The Labor Department said Thursday the USA economy created 156,000 jobs in August and unemployment remained at 4.4%, matching a near 16-year low set in June.
Job gains in June and July were revised downward by 41,000 jobs.
As a result, the average monthly employment gain for 2017 has been 176,000.
Employers in the USA added a less-than-expected 156,000 net new jobs.
Underscoring labor market strength, manufacturing payrolls surged by 36,000 jobs.
Employment in the fields of construction, professional and trade services, mining and health care each rose in August, continuing a five-month trend.
Harvey threatens more USA oil refineries after heavy rains
According to Bloomberg , oil traders booked 20 tankers from European suppliers since August 26, double the average for August. Officials said the refinery, which hasn't been shutdown by the historic flooding, requested the release of emergency oil.
The unemployment rate crept up to 4.4% from the 16-year low of 4.3% reached last month, as fewer adults reported that they had a job during the month. Wages continued to grow at an annual rate of 2.5 percent. A sub-4 percent unemployment rate by this time next year is a real possibility. Most economists expect the Fed to begin shrinking its balance sheet in September, with a further rate hike in December, according to the latest survey conducted by the Wall Street Journal.
The August report does not include any effects from Hurricane Harvey, as the collection of the data used for the report was completed before the storm struck.
Looking through monthly volatility, year-over-year employment growth hit its lowest level since mid-2013 in August.
Year over year, the number of people not in the labor force rose from 94.35 million while the number of people who now want a job rose from 5.42 million to 5.84 million. Retailers hired just 800 workers.
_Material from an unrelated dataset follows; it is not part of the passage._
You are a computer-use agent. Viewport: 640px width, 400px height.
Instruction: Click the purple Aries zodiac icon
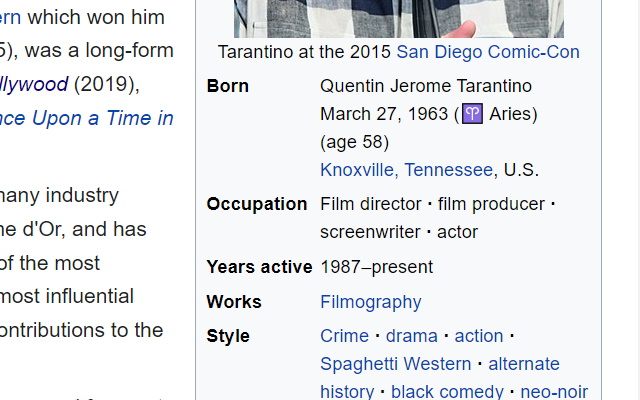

The figures made for disappointing reading for Donald Trump, who hasput jobs and wage growth among the top priorities for his administration. The average hourly wage crept up only a few pennies to $26.39, but a drop in the length of the average work week means the average worker's weekly paycheck actually got slightly smaller. The rate is still down half a point from a year ago and twice that when including sources of "hidden unemployment" like discouraged workers. Despite ostensibly tighter labour markets, wage growth has been stuck at 2.5% over the last 5 months, similar to the 2.6% average increase previous year.